Untuk mempelajari proses pembelajaran sains (IPA) di sekolah,
selain memakai teori psikologi yang berakar pada kontruktivisme individu
(personal constructivism) dan perspektif sosiologi yang bertumpu pada
konstruktivisme sosial (social constructivism), para peneliti dan ahli
pendidikan saat ini mencoba untuk menggunakan kajian teori anthropogi
(anthropological perpective). Yang terakhir ini mencoba melihat proses
pembelajaran sains/IPA di sekolah pada setting budaya masyarakat sekitar (Maddock,
1981; Cobern dan Aikenhead, 1998). Menurut perspektif anthropologi, pengajaran
sains dianggap sebagai transmisi budaya (cultural transmission) dan pembelajaran sains sebagai penguasaan budaya
(cultural acquisition). Sehingga
proses KBM (kegiatan belajar mengajar) di kelas dapat diibaratkan sebagai
proses pemindahan dan perolehan budaya dari guru dan oleh murid. Untuk
pembatasan, kata budaya (culture) yang dimaksud di sini adalah suatu sistem
atau tatanan tentang simbol dan arti yang berlaku pada interaksi sosial suatu
masyarakat (Gertz, 1973). Berdasar batasan ini, maka sains dapat dianggap
sebagai subbudaya kebudayaan barat, dan sains dari barat (Western science)

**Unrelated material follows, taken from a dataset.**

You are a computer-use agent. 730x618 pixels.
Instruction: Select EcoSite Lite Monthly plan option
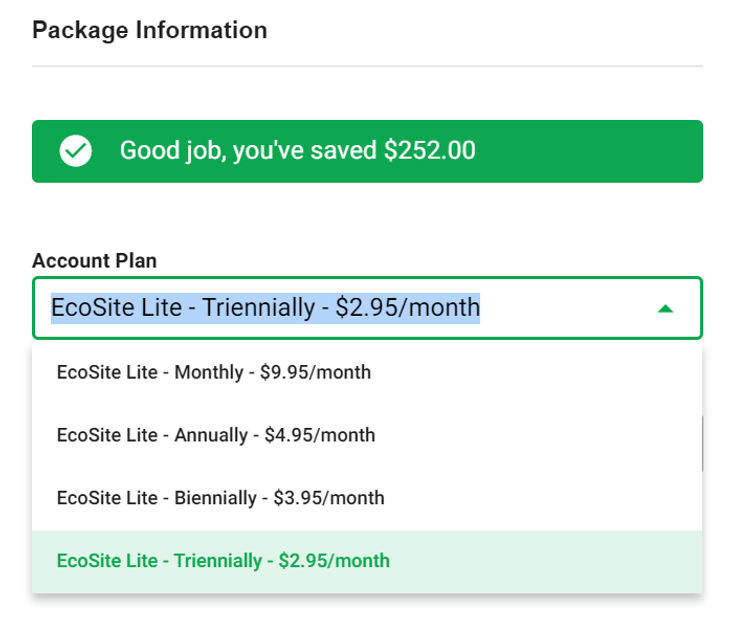pyautogui.click(x=367, y=373)
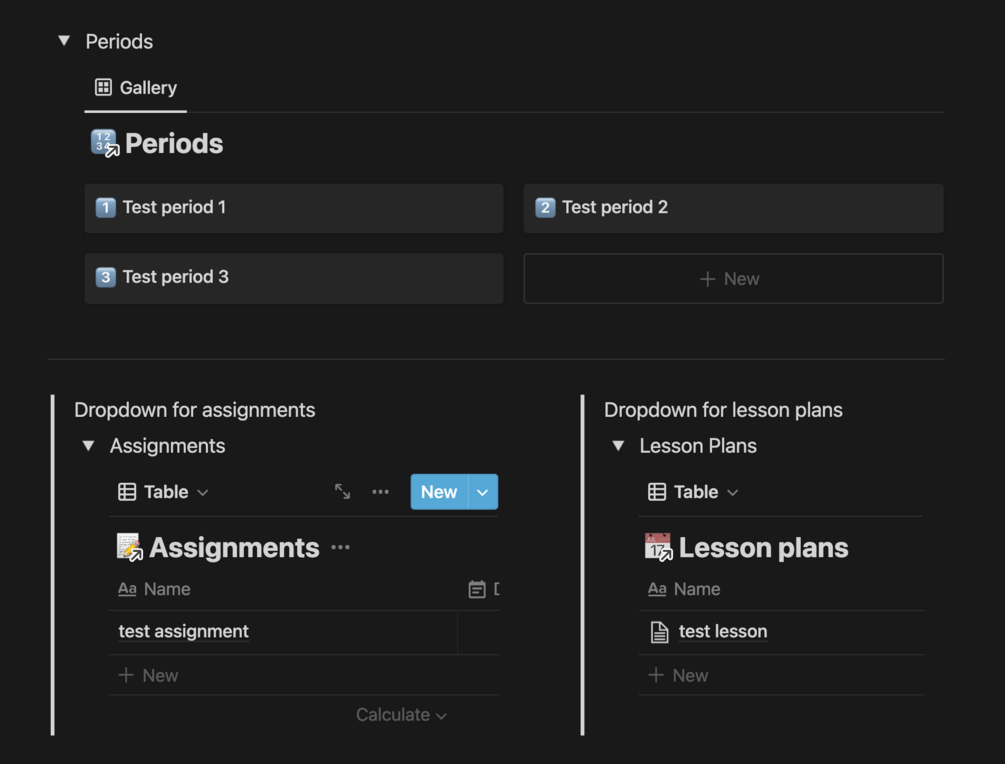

merupakan subbudaya dari sains. Oleh karena itu, tradisional sains (ethnoscience) dari suatu komunitas di
negeri non Barat adalah subbudaya dari kebudayaan, komunitas tersebut.
Setelah
Maddock (1981) membeberkan teori anthropologi untuk pendidikan sains, banyak
riset-tiset lanjutan yang dilakukan dengan fokus penyelidikan pada pengaruh
aspek budaya terhadap proses pembelajaran IPA di sekolah. Penelitian penelitian
yang dilakukan tersebut berujung pada penegasan bahwa latar belakang budaya
yang dimiliki siswa (student's prior
belief and knowledge) dan
`dibawa' ke dalam kelas selama proses KBM berlangsung memainkan peran yang
sangat penting pada proses penguasaan mated pelajaran (Aikenhead dan Jegede,
1999; Baker dan Taylor, 1995; Cobern, 1996; Cobern dan Aikenhead, 1998; Eyford,
1993; Maddock, 1983; Okebukola, 1986; Shumba, 1999; Waldrip dan Taylor, 1999).
Secara
khusus Okebukola (1986) menyatakan bahwa latar belakang budaya siswa mempunyai
efek yang lebih besar di dalam proses pendidikan daripada efek yang
disumbangkan oleh pemberian materi pelajaran. Dengan kata lain, efek dari
proses KBM yang dilakukan di kelas oleh guru dan siswa `kalah' oleh efek budaya
masyarakat yang telah diserap oleh siswa dan dibawa ke dalam proses KBM di
kelas. Lebih lanjut Eyford (1993) juga menegaskan bahwa latar belakang budaya
siswa mempunyai pengaruh yang kuat pada cara seseorang (siswa) belajar. Ia
memberikan alasannya bahwa siswa telah menghabiskan waktunya, terutama enam
tahun pertama sebelum masuk ke sekolah dasar, di tengah-tengah lingkungan yang
secara total lebih dibentuk/ dipengaruhi oleh budaya masyarakatnya daripada
oleh teori-teori pendidikan formal. Kemudian dua tahun berikutnya, Ogunniyi,
Jegede, Ogawa, Yandila dan Oladede (1995) menyatakan bahwa latar belakang
budaya yang dibawa oleh guru dan siswa ke dalam kelas (terutama pada saat
pembelajaran IPA) sangat menentukan di dalam penciptaan atau pengkodisian
suasana belajar dan mengajar yang bermakna dan berkonteks. Pada tahun yang
sama, Baker dan Taylor (1995) menyampaikan hasil review
mereka
khusus tentang pengaruh kebudayaan pada proses pembelajaran sains di
kelas/sekolah. Dua kesimpulan penting dari review mereka adalah
sebagai berikut. Pertama, kegagalan negara-negara non-Barat dalam rangka
menasionalisasikan kurikulum IPA di sekolah-sekolah.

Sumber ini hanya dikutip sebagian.